_Excerpt:_
§
In the United Kingdom, lighting-up time is a legally-enforced period from half an hour after sunset to half an hour before sunrise, during which all motor vehicles on unlit public roads (except if parked) must use their headlights.

==History==
Lighting-up time was first introduced in the nineteenth century in local by-laws and enforced nationally by the Lights on Vehicles Act 1907. In the 1920s, service stations started displaying cardboard clock-face displays, set to the lighting-up time for the day. This is a crucial plot point in the Montague Egg detective story "Murder in the Morning" by Dorothy L. Sayers.

The Road Lighting Act 1942 stipulated 1 hour after sunset/before sunrise. It was amended to 30 minutes by the Road Traffic Act 1956 because of the increasing speed of traffic. These were the required times for showing all lights on all vehicles, including bicycles and horse-drawn carts, hence the name lighting-up time.
§
_Exercises to complete:_
1) According to the lighting-up time excerpt, which act reduced the period from one hour to 30 minutes?
2) Write a continuation of the lighting-up time excerpt, picking up right after its final sentence.
§
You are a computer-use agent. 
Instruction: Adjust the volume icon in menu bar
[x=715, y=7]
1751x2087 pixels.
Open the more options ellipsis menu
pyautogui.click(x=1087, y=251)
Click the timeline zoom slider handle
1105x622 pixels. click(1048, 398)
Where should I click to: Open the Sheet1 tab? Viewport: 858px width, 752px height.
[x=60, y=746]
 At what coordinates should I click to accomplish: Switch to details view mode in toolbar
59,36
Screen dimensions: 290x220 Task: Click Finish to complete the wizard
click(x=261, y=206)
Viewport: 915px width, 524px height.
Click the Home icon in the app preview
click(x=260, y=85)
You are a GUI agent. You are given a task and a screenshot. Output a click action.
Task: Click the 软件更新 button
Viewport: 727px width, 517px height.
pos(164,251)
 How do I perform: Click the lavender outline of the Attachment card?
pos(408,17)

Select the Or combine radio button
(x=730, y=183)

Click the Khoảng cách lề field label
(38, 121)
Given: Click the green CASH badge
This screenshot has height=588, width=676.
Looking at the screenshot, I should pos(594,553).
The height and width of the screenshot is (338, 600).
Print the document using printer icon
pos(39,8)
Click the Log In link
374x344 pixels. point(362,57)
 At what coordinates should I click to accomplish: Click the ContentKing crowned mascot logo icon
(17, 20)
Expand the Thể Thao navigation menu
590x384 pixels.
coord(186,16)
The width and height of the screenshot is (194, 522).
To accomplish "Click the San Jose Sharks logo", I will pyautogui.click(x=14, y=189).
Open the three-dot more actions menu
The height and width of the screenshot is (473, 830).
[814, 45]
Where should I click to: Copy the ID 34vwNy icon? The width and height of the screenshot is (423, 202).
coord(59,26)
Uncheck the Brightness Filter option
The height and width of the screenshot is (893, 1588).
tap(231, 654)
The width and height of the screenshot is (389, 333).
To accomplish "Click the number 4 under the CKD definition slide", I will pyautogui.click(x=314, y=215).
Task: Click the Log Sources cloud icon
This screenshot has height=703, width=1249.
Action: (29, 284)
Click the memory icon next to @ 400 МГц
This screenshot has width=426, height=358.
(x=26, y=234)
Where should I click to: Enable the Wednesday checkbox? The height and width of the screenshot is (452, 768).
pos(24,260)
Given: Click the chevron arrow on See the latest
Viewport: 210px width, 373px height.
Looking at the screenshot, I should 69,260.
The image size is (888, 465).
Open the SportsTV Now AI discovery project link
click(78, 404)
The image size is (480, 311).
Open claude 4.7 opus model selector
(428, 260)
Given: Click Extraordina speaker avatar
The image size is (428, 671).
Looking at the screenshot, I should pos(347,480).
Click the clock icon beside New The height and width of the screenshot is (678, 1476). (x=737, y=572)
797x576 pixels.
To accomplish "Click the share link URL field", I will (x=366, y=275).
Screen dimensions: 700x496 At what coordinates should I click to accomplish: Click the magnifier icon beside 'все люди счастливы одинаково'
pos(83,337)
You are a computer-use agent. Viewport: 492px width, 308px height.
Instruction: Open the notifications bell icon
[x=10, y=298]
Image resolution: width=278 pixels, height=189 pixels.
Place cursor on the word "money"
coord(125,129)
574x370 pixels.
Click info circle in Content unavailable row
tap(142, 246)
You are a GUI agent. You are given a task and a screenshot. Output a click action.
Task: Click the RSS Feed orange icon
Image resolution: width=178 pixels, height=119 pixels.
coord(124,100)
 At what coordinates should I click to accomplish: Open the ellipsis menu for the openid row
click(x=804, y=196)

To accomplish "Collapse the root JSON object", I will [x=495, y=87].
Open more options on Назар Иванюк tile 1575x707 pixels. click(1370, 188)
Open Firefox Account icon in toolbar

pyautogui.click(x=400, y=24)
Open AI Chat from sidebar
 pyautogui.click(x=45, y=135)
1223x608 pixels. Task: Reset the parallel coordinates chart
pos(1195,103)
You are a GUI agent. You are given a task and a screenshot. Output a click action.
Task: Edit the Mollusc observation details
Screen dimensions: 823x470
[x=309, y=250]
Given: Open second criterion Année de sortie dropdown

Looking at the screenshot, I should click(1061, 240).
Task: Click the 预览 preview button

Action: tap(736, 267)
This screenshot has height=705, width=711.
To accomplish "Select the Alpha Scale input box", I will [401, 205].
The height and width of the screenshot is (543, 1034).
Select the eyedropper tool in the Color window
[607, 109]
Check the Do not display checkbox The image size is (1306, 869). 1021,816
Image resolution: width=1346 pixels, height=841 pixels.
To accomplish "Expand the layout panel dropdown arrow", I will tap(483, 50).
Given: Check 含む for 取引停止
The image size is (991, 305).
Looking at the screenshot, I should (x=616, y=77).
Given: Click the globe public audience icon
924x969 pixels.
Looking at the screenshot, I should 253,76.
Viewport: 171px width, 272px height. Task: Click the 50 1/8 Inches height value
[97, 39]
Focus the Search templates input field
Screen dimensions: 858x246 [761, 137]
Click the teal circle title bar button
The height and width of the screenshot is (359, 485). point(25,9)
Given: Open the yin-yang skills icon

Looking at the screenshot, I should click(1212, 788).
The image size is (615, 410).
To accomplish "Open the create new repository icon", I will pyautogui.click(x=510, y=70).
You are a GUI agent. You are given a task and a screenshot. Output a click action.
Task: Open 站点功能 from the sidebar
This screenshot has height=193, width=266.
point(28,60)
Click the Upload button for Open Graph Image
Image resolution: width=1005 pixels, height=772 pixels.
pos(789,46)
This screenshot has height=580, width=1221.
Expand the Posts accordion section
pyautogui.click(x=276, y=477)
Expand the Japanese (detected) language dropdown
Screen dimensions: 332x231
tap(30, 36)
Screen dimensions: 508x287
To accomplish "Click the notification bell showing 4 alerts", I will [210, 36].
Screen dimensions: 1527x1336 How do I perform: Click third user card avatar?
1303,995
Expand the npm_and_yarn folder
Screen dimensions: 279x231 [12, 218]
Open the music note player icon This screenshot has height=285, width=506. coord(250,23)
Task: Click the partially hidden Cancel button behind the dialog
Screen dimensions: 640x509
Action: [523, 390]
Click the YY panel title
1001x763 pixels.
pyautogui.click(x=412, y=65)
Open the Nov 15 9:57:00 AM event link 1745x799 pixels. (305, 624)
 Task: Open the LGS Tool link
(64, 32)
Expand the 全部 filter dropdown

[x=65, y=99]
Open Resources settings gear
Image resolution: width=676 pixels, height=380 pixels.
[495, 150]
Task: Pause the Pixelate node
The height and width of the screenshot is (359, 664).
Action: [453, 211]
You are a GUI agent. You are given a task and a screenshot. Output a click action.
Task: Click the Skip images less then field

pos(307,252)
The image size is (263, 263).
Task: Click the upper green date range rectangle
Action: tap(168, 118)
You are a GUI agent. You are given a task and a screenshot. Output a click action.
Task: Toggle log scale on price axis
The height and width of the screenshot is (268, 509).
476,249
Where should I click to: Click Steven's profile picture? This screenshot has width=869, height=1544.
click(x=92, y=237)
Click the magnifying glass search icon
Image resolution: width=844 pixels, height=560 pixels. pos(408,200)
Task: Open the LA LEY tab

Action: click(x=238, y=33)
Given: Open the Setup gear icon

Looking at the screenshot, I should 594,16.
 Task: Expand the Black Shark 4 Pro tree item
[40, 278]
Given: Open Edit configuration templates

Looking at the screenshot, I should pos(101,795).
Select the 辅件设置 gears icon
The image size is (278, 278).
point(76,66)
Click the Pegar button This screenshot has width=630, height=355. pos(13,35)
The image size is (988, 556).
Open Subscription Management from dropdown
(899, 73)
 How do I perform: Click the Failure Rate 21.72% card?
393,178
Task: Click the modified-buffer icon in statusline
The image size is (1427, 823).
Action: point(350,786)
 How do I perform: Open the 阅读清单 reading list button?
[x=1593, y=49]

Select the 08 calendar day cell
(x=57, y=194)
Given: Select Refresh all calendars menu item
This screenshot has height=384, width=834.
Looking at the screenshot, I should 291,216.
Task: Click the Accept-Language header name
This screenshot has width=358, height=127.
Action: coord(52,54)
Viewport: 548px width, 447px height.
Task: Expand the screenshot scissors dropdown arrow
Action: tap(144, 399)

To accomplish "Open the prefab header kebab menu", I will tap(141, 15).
§
_Answer set:_
1) The Road Traffic Act 1956

2)
The current Road Vehicles Lighting Regulations 1989 (RVLR) tightened the requirements further. Lighting-up time is retained as the required period for use of motor vehicle headlights on roads without lit streetlights, but with that exception, all vehicles must now keep conspicuity lights lit during the longer period of sunset to sunrise (unless parked, in a designated parking place and facing the same way as adjacent traffic and more than 10 m from the nearest junction on a road with a speed limit not exceeding 30 mph. Note that this exemption applies for only "a motor vehicle being a goods vehicle the unladen weight of which does not exceed 1525 kg"). The conspicuity lights required are "front and rear position lamps" (side and tail lights) plus, for large vehicles, side marker lamps and end-outline marker lamps and, for motor vehicles, rear number plate lights.

Different rules apply to bicycles; the RVLR state that "Lights (and reflectors) are required on a pedal cycle only between sunset and sunrise. Lights (and reflectors) are not required when the cycle is stationary or being pushed along the roadside. When they are required, the lights and reflectors listed below must be clean and working properly."

Headlights are also required at other times when visibility is restricted, e.g. by fog, rain, snow, overcast sky or smoke. They should also be used in tunnels.

Streetlights are usually set to come on automatically near the beginning of lighting-up time, although modern lamps monitor the light level and turn on when this gets too low, and so are influenced by weather. They may also be set to switch off automatically when road usage is reduced, often at midnight, although currently most stay on until about the end of lighting-up time.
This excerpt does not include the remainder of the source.